# The request
Reproduce all of the material below line for line, leaving out the pictures.

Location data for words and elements
=======

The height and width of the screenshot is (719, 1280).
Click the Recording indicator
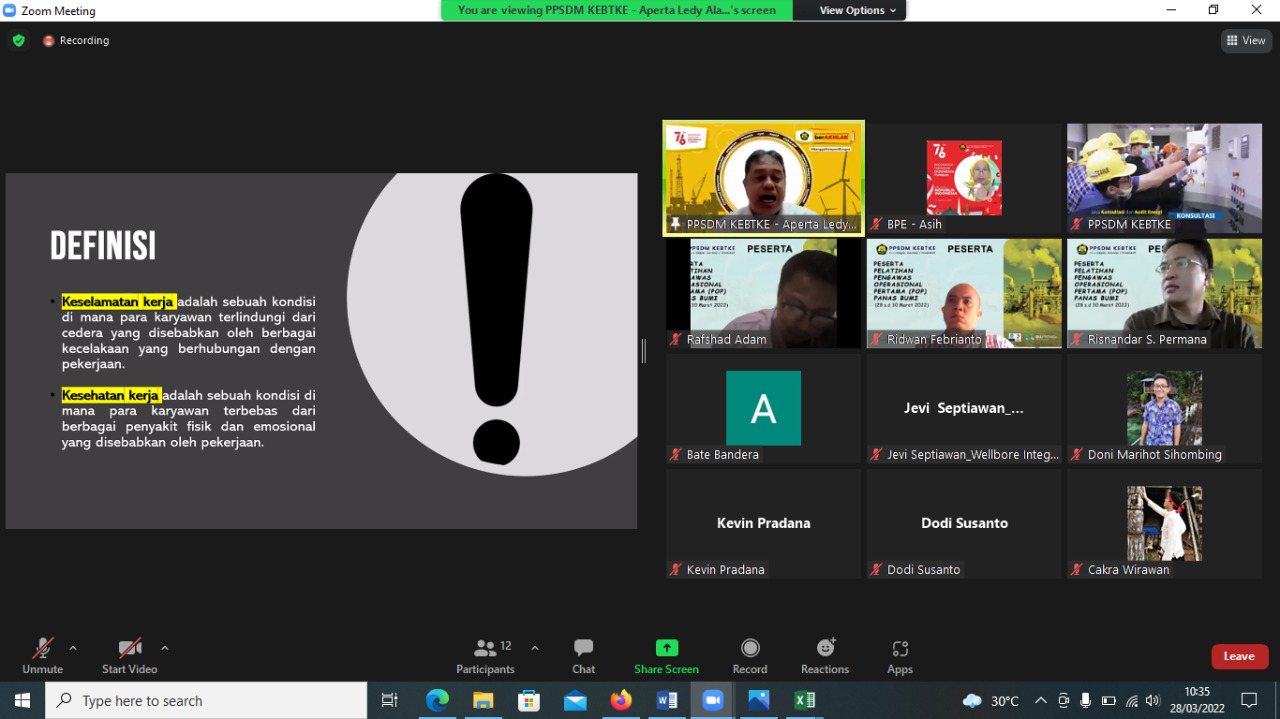tap(76, 41)
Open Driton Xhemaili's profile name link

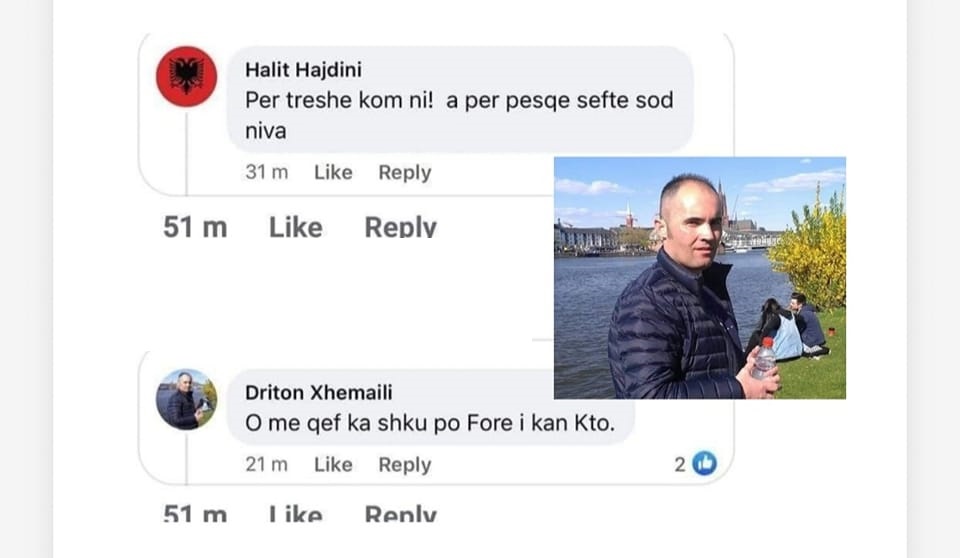point(318,393)
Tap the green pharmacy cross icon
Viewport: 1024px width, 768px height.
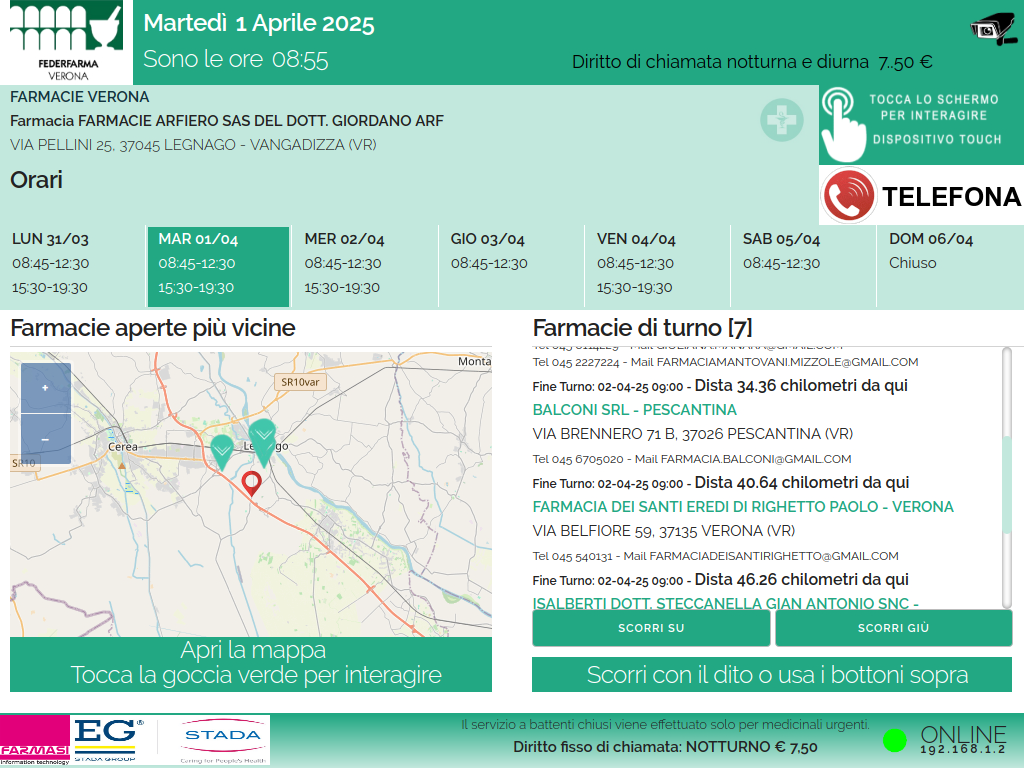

=======

# The response
The height and width of the screenshot is (719, 1280).
Click the Recording indicator
tap(76, 41)
Open Driton Xhemaili's profile name link

point(318,393)
Tap the green pharmacy cross icon
Viewport: 1024px width, 768px height.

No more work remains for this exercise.